# [Given data]
+---+

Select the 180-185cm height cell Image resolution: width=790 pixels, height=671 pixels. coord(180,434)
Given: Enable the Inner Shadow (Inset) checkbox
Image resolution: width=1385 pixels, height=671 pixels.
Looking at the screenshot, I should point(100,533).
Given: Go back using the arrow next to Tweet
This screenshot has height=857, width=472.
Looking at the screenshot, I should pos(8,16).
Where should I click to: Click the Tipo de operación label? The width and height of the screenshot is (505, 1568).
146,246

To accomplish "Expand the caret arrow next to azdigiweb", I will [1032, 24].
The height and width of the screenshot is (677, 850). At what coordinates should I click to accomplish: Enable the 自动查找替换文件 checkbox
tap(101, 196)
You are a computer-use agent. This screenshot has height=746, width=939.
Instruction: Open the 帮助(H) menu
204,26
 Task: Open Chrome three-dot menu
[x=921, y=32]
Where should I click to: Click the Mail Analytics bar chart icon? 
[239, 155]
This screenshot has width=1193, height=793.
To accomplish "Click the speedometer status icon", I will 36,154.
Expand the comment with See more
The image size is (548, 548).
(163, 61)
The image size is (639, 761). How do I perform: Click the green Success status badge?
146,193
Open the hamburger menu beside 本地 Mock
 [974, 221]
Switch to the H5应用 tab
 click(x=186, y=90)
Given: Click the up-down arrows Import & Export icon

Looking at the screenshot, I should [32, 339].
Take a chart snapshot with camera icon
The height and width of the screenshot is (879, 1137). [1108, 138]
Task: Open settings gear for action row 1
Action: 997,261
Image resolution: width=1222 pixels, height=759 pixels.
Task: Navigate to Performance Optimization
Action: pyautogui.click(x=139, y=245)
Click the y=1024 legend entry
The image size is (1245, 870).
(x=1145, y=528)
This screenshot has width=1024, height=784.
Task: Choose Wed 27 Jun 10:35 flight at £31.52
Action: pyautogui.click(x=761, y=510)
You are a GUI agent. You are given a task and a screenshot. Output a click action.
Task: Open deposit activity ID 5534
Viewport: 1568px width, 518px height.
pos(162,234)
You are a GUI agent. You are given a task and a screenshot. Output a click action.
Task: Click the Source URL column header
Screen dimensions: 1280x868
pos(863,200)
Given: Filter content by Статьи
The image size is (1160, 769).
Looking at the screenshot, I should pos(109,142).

+---+

# [Aim of the exercise]
Whenever a line above contains "next", copy that line.

# [Result]
Given: Go back using the arrow next to Tweet
To accomplish "Expand the caret arrow next to azdigiweb", I will [1032, 24].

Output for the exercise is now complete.